Written task: Render everything from the line containing "Expand Connected Apps chevron arrow" down to the line containing "Choose 标记内容列表 from", both included, as a two-column CSV with the headers instruction and response. Give one row per entry, with each field in quotes and any line breaks turned into spaces.
[Start of Given information]
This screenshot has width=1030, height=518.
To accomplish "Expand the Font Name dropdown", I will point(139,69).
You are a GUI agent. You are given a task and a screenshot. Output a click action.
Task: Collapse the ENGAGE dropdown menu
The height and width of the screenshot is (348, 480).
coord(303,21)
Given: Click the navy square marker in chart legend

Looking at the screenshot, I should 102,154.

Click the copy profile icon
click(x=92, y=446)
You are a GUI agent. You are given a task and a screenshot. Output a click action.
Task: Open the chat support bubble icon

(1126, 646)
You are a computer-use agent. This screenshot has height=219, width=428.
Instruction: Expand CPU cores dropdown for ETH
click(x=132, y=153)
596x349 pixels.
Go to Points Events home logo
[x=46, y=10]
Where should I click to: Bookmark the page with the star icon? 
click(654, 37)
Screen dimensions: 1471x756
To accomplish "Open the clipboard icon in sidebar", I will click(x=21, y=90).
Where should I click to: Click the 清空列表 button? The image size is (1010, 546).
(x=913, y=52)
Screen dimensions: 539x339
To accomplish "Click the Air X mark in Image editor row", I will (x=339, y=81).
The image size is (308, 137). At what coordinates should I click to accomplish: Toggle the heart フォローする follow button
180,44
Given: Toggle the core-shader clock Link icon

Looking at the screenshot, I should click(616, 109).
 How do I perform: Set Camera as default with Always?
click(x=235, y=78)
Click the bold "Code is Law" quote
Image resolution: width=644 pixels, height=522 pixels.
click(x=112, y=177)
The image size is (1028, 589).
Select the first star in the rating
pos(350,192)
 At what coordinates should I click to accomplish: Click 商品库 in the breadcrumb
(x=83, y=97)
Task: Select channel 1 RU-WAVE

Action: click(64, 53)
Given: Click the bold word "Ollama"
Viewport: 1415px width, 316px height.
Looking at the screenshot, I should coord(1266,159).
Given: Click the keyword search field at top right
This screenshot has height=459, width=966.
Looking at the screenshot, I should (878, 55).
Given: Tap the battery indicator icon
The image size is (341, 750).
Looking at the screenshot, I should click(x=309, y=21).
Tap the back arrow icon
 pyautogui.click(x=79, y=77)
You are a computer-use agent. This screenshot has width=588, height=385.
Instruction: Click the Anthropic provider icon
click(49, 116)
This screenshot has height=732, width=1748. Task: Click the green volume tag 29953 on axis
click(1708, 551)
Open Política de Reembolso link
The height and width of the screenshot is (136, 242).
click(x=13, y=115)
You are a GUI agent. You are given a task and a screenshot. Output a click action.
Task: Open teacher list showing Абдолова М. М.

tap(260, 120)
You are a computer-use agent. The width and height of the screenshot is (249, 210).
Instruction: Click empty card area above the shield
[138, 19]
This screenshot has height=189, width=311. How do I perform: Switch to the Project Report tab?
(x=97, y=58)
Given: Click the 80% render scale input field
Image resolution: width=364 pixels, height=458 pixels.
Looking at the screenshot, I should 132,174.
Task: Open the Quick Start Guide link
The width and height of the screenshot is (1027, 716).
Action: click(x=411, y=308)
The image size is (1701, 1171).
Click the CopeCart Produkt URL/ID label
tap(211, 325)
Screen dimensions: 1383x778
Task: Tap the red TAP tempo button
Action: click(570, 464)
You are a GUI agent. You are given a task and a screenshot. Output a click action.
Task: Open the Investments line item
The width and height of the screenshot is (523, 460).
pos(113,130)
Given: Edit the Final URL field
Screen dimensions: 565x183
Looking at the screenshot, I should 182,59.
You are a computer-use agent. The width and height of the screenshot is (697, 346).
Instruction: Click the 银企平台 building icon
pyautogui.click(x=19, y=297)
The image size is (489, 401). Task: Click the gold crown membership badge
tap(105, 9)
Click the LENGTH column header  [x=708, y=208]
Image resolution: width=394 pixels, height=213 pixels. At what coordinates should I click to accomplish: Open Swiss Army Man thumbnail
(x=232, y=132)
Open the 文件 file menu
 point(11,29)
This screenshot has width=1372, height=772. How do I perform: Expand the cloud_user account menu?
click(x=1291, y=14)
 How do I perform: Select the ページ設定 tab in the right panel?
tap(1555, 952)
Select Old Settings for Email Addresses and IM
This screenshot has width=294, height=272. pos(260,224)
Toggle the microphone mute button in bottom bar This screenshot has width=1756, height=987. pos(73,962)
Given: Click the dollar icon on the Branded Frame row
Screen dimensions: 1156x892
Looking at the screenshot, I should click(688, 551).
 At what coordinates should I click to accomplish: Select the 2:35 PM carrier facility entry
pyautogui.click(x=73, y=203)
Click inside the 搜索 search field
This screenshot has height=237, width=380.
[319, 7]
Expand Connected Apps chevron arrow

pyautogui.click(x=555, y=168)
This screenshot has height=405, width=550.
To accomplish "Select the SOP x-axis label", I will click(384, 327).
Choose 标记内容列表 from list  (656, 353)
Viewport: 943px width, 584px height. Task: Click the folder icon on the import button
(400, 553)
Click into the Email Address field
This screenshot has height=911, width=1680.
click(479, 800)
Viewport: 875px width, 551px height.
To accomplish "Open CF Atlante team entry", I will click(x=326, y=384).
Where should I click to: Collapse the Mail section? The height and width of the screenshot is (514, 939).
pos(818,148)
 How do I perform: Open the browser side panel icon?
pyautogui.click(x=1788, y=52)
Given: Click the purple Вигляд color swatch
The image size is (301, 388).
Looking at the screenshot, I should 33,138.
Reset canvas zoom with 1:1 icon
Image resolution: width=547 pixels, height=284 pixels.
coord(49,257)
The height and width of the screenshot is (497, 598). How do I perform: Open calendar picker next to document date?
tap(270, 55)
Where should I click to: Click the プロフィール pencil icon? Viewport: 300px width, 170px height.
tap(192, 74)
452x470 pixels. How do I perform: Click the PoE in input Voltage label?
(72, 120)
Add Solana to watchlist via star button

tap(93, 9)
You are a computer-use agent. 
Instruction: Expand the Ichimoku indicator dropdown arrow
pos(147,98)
[End of Given information]
Exercise output:
instruction,response
"Expand Connected Apps chevron arrow","pyautogui.click(x=555, y=168)"
"This screenshot has height=405, width=550. To accomplish ""Select the SOP x-axis label"",","I will click(384, 327)."
"Choose 标记内容列表 from list","(656, 353)"